→ TASK INSTRUCTIONS:
Go to the line containing "2020年12月 (1098, 440)" in the records below and print it and every following line exactly, on through the line containing "2023年07月 (1098, 946)", then stop.

→ RECORDS SHOWN:

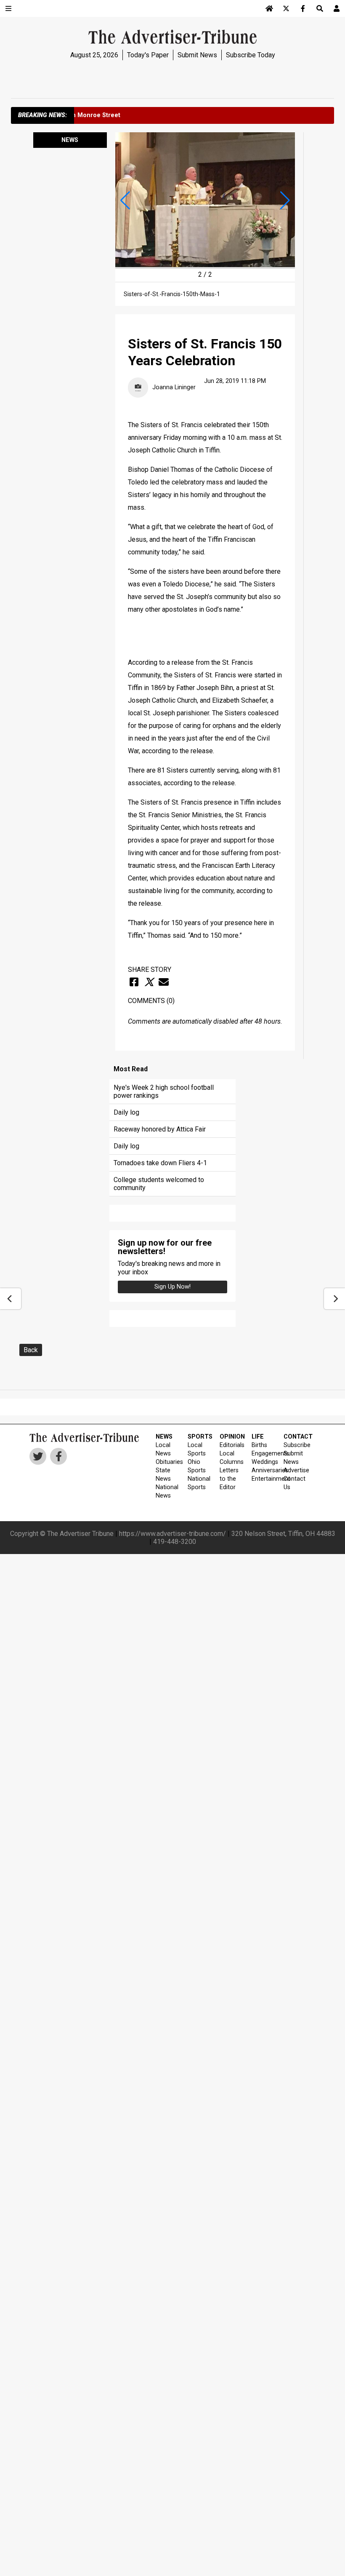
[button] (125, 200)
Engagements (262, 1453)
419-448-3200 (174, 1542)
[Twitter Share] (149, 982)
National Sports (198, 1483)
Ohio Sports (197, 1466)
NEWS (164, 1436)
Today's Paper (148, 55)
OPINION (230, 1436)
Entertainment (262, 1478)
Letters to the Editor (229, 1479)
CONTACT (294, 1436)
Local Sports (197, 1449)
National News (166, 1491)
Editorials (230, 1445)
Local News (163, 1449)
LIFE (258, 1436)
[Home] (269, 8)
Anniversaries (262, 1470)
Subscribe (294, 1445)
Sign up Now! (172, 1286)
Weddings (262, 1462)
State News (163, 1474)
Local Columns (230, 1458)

* * *

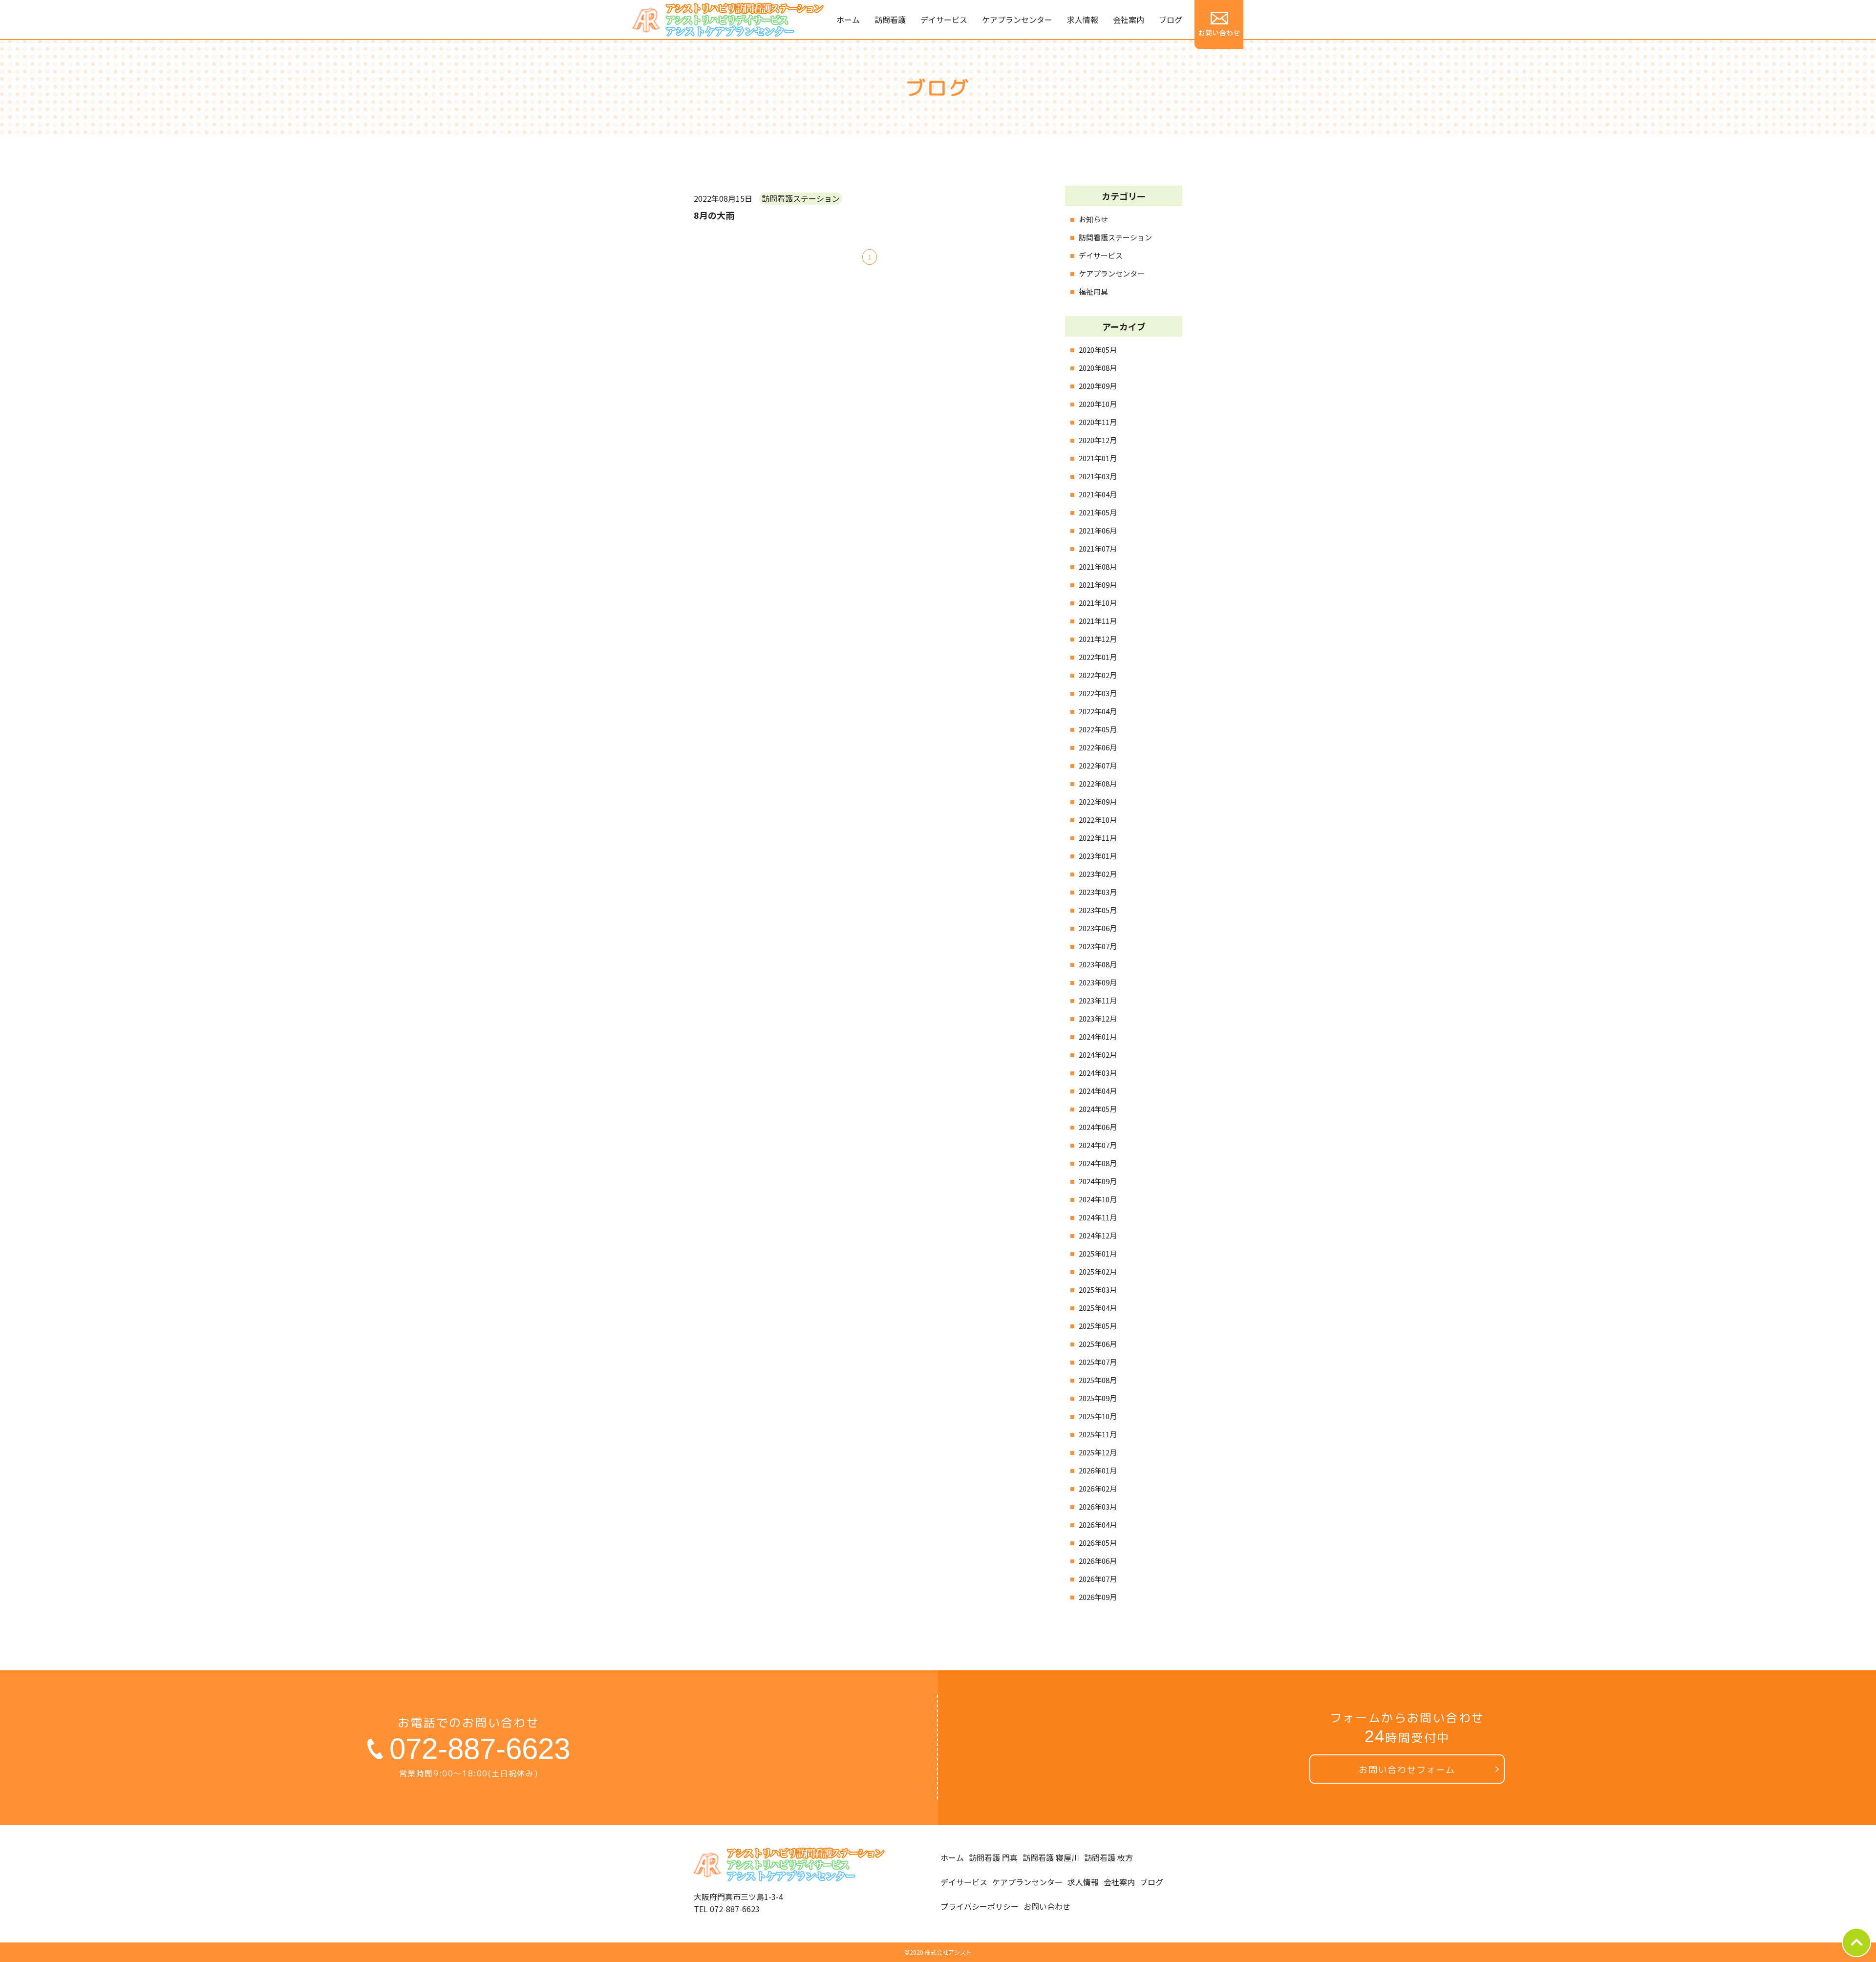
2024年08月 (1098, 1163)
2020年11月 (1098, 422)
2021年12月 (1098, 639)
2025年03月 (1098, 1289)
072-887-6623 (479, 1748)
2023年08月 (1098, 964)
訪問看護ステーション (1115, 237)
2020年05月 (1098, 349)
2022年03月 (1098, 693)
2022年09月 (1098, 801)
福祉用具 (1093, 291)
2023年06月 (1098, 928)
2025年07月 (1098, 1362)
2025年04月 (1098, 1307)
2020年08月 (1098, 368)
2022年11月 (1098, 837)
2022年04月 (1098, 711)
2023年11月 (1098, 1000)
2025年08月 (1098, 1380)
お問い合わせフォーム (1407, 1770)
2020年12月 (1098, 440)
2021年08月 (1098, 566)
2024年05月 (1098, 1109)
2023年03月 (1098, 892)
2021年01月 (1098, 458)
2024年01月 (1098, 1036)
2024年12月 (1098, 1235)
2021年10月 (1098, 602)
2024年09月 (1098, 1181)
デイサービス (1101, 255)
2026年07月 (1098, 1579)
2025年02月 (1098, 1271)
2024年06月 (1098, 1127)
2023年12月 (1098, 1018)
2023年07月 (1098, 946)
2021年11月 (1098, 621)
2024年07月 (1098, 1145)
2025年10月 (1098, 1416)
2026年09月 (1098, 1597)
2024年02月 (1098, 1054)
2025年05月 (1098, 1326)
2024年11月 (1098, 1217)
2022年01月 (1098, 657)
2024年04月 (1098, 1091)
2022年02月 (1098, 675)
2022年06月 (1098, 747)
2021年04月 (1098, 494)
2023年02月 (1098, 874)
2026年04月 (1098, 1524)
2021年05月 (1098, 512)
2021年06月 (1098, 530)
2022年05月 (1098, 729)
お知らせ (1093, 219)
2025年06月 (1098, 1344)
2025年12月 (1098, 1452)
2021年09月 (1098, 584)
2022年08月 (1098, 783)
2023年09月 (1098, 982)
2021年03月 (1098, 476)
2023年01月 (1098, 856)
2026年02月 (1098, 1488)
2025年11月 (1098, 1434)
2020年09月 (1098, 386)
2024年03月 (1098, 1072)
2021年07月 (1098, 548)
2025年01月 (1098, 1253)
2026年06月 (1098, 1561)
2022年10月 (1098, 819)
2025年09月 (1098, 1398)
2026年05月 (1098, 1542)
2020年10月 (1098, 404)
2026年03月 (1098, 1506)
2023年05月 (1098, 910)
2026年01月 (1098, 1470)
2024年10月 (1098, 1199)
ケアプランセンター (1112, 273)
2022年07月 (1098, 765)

→ YOUR SOLUTION:
2020年12月 (1098, 440)
2021年08月 (1098, 566)
2024年05月 (1098, 1109)
2023年03月 (1098, 892)
2021年01月 (1098, 458)
2024年01月 (1098, 1036)
2024年12月 (1098, 1235)
2021年10月 (1098, 602)
2024年09月 (1098, 1181)
デイサービス (1101, 255)
2026年07月 (1098, 1579)
2025年02月 (1098, 1271)
2024年06月 (1098, 1127)
2023年12月 (1098, 1018)
2023年07月 (1098, 946)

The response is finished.